Abstract

Pentoxifylline, a non-specific cytokine inhibitor, has shown to be beneficial in inflammatory pain in both experimental and clinical studies. The present study demonstrates for the first time, to our knowledge, the antihyperalgesic effect of pentoxifylline in the neuropathic pain using L5 spinal nerve transection rat model. In a preventive paradigm, pentoxifylline (12.5, 25, 50, or 100 mg/kg intraperitoneally) was administered systemically daily, beginning 1 h prior to nerve transection. Pentoxifylline (50, or 100 mg/kg i.p.) produced significant decrease in the mechanical and thermal hyperalgesia. However, pentoxifylline (100 mg/kg i.p.) did not influence the paw pressure thresholds and paw withdrawal latency in sham-operated rats. In order to understand the possible antinocicieptive effect of pentoxifylline in neuropathic pain, we examined the level of TNFα, IL-1β, IL-6 and IL-10 protein in the contralateral brain on day 7 post-transection. Pentoxifylline administration resulted in a dose-dependent reduction of the production of proinflammatory cytokines like TNFα, IL-1β and IL-6, and enhancement of IL-10. Furthermore, we investigated the activity of nuclear factor kappa B (NF-κB) in the contralateral brain on days 7 after surgery.

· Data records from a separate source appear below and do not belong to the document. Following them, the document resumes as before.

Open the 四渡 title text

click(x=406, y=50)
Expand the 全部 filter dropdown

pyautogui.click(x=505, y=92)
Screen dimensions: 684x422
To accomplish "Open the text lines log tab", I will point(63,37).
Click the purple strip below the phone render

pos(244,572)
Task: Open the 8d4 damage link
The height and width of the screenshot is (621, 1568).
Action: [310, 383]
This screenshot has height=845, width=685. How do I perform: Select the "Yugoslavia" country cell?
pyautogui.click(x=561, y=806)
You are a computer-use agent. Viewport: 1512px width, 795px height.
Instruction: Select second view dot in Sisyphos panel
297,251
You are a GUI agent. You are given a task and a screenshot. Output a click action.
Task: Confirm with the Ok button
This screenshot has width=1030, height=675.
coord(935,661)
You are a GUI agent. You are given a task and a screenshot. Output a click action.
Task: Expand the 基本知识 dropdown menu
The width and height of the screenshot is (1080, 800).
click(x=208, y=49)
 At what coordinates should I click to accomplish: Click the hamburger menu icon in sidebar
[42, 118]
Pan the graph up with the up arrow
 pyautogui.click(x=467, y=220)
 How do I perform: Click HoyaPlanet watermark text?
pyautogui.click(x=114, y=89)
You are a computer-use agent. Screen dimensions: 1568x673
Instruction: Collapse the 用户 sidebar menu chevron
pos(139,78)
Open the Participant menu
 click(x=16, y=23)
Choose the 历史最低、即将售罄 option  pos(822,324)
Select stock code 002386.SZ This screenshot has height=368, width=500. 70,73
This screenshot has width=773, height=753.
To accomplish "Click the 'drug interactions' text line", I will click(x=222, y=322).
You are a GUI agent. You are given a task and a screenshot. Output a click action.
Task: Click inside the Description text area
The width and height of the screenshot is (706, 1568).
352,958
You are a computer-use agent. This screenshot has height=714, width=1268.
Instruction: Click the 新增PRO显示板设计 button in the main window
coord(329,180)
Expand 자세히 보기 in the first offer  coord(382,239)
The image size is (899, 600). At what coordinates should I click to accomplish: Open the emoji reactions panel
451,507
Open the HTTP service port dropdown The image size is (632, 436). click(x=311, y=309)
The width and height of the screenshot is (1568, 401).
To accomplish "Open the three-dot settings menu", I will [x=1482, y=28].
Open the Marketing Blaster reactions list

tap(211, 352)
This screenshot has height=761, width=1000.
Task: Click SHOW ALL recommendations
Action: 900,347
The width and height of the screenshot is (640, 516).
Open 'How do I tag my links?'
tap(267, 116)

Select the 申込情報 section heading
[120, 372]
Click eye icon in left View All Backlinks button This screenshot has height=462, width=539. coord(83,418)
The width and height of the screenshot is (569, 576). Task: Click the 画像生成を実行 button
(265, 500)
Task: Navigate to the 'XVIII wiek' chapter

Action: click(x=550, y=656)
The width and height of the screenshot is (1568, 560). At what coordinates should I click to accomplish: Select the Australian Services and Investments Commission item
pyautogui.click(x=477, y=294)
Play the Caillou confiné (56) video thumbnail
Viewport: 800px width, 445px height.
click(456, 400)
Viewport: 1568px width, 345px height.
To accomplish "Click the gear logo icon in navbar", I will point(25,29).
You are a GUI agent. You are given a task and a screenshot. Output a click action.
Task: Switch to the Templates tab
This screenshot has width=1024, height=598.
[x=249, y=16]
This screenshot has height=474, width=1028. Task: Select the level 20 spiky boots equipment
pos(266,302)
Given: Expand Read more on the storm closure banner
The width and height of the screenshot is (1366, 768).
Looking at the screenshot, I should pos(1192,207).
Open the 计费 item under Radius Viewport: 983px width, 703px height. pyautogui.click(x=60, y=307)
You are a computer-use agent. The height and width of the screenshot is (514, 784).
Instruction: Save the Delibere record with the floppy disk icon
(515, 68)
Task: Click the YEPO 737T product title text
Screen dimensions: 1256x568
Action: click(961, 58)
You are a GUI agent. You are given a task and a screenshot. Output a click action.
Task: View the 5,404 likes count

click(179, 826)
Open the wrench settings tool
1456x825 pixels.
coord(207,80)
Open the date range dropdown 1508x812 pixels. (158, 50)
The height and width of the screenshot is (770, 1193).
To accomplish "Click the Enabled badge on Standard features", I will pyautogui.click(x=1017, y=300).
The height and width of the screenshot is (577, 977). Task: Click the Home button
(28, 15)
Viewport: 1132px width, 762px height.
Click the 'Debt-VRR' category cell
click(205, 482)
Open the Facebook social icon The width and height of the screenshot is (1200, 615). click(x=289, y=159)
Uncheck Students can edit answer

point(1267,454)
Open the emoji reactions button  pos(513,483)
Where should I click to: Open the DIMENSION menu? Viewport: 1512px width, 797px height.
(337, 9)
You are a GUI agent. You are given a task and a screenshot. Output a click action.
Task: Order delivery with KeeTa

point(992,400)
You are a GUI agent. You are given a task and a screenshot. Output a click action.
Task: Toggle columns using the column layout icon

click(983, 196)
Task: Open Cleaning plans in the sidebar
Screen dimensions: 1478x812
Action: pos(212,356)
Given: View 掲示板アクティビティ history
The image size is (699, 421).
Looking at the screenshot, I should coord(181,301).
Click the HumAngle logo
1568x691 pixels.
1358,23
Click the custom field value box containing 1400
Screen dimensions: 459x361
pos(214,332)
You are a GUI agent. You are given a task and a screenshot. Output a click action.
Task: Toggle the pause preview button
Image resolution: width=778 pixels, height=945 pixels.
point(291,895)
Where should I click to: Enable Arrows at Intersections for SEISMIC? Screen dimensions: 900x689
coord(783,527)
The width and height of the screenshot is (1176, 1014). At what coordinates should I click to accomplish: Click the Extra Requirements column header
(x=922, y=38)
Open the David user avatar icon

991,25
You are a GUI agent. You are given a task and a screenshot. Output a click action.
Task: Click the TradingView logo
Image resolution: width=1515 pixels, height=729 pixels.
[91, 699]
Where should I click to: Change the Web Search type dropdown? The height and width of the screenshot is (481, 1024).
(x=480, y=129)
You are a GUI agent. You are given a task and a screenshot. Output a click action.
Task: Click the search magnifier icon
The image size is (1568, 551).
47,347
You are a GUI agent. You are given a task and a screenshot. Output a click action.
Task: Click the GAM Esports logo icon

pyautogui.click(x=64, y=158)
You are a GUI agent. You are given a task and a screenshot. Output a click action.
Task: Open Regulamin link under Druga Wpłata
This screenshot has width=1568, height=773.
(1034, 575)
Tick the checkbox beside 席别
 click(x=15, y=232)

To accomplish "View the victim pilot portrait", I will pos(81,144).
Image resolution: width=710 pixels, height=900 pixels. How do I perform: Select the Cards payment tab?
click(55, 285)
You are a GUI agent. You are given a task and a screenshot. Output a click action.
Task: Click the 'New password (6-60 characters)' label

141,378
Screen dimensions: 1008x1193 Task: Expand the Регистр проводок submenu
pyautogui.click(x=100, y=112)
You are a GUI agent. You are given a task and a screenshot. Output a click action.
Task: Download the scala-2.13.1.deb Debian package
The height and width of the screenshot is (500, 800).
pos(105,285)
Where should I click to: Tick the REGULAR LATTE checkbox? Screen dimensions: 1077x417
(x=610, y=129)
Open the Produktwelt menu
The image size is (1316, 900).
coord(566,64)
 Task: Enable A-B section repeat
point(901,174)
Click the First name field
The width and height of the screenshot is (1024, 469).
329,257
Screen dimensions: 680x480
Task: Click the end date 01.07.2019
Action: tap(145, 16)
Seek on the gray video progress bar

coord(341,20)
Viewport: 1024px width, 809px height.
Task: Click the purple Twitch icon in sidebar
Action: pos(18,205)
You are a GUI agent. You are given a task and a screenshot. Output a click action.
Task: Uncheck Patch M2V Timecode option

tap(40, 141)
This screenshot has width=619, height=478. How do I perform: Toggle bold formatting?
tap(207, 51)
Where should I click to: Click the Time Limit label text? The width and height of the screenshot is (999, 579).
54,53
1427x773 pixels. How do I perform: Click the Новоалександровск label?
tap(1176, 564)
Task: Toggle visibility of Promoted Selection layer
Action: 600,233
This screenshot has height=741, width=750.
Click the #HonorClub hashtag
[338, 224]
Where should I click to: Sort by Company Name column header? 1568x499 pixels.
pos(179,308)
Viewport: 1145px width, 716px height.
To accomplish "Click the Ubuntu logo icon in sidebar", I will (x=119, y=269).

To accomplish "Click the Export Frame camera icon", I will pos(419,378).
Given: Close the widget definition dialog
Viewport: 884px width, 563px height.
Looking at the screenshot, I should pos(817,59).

In accordance with the change of proinflammatory cytokines, Pentoxifylline (50 or 100 mg/kg) significantly inhibited the activation of NF-κB in the brain. This research supports a growing body of literature emphasizing the importance of neuroinflammation and neuroimmune activation in the development of neuropathic pain states, and the potential preventive value of pentoxifylline in the treatment of neuropathic pain.